Ethiopia votes in local elections

People hold posters
The run-up to this election
has been less lively than in
2005

13 April, 2008

Voting has begun in Ethiopia's first elections since 2005, when the polling ended in violent protests and the arrest of most opposition leaders.

Local councils are being elected, as well as many of the seats in parliament which were won by the opposition CUD in 2005 and later declared vacant.

In many places, ruling EPRDF party candidates are running unopposed.

Opposition parties have complained of difficulties in registering candidates, and one party is boycotting the vote.

Arrests

Last time the election had all the excitement of a hard fought contest; this time the mood is rather different.
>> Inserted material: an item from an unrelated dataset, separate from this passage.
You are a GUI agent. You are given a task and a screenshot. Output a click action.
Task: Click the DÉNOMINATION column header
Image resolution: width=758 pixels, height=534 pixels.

This is an election which the ruling party - the EPRDF can not possibly lose.

From a staggering total of 3.75m candidates for offices at all levels, all but a few thousand support the government.

In many rural councils, whole slates of EPRDF candidates are standing completely unopposed.

Ethiopian army
Soldiers patrolled Addis Ababa after
post-election violence in 2005

Opposition parties say the difficulties in registering candidates is much worse than in 2005.

It was all very different then.

It was a lively election, covered by the most outspoken press Ethiopia had ever known.

Opposition candidates did far better than ever before.

Candidates fighting under the banner of the Coalition for Unity and Democracy (CUD) won a landslide victory in Addis Ababa.

But the elections were followed by violent protests.

The opposition leaders were arrested and have spent most of the intervening period in jail and the more outspoken newspapers have been closed down.

Although the CUD leaders are now free, they have not been able to register a party in time to contest these elections.

Their old seats in parliament and on the city council, which are being re-run today, will now go to others, and many of them, given the lack of competition, are likely to revert to the ruling party.